# Excerpted passage
============
Transit IDEA J-04/IDEA 84 [Completed (IDEA)]

Development of a Mass-Based Automated Passenger Counter

  Project Data
Funds: $98,791
Staff Responsibility: Velvet Fitzpatrick
Research Agency: University of Minnesota
Principal Investigator: Will Northrop
Effective Date: 11/2/2016
Completion Date: 1/23/2020
Fiscal Year: 2015

Passenger counting has been an essential part of the transit industry for decades. However, the cost of current automated passenger counter (APC) systems can be prohibitive for smaller fleets with small capital budgets and integration with existing bus controllers and agency databases is also challenging.
 
The objective of this IDEA project was to develop an inexpensive APC system that allowed simple integration with existing vehicle information systems to reduce cost. The system relates bus mass to passenger boarding and alighting using pressure transducers located in the air spring suspension system. A micro-controller installed on the bus conducted calculations at each stop event. A feed forward neural network and convolutional neural network algorithm were used to analyze the shape of the signal and predict boarding and alighting.
============
# Dataset section
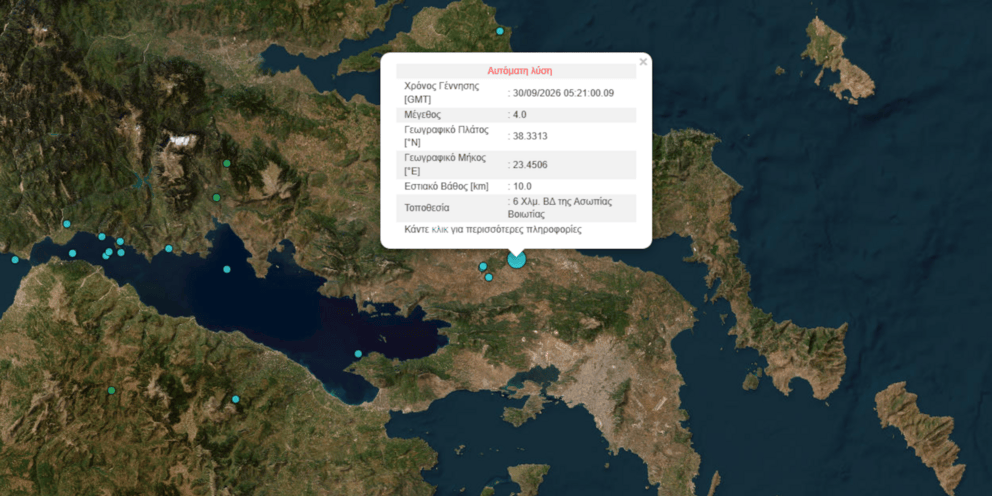Click the lower green marker north of the gulf
992x496 pixels.
(x=216, y=198)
============
Please state where the pressure transducers were placed on the bus, according to the passenger counter project summary. The data plays no role here.

In the air spring suspension system.